Ah, thanks. That's too bad we can't limit out of the gate. Show quoted text
> Oh, that's a fail. Switched to Elastic::Search as per the example on > the meta cpan site, I think this is correct now.
Great. Show quoted text
>> > Note that this also opens up rt.cpan.org to XSS vulnerabilities >> > because $uri is unescaped.
> I've added validation into the SetDistributionBugtracker sub in order to > check that both are correct using Email::Address (this seems to be used > else where for similar) and URI. Is that good enough or do you have > something more specific in mind?
++ for the Email::Address and URI validation, but there's another underlying rendering issue: at display time you're including the "|n" flag when interpolating the web/mailto URLs. This tells Mason to not apply it's default HTML escaping, which would allow third-party HTML injection into rt.cpan.org. Removing the |n is sufficient for that. However, beyond just checking if .web parses with URI, we also need to check that it's only a http or https URI. Otherwise you can use other schemes with security problems for a website (data:, javascript:). Otherwise, this round of patches looks good! Thanks a lot for iterating on this. If you have the time, can you fix the security issues above? If not, I'll wait to apply the patches until I have time to fix them as well. Cheers, Thomas
Ian, Sorry for the long delay. I've applied your patches to CPAN2RT, RT-BugTracker, and RT-BugTracker-Public, with some minor tweaks here and there. Each repo has an alternate-bugtracker branch. The branches are on top of the rt4 branches in those extensions, which I'm using as I prepare to upgrade rt.cpan.org to RT 4 from 3.8. Eventually it'll all be merged down. In testing it out, I've noted that all of the alternate bugtracker data is loaded into memory from MetaCPAN. This makes the cpan2rt importer take upwards of 500MB of memory from the MetaCPAN data alone (skipping all other steps).
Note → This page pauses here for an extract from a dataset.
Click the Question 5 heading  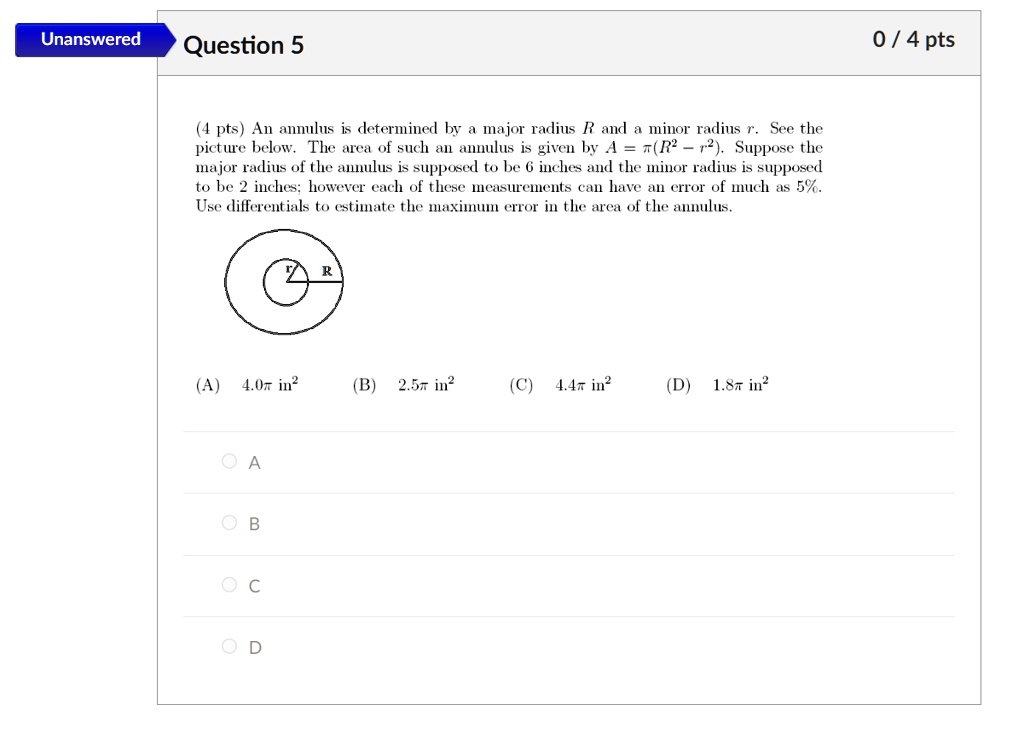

In the current and soon-to-be production environments, that's a no go to be running every two hours. Hopefully down the road chewing through 500MB of RAM won't matter, but right now it does. :) I plan to rework it to be incremental and hence never load the entire dataset into memory, but I'm going to focus on the RT 4 upgrade first and then roll out the alternate bugtracker data after. This is just a status update for you. If you have the cycles to make it incremental, that'd be awesome and it would get rolled out that much sooner. Cheers, Thomas
Resolving. These branches are merged into the rt4 branch, which will be deployed on rt.cpan.org during the RT upgrade. The RT upgrade is currently in beta testing. Thanks for your work, Ian!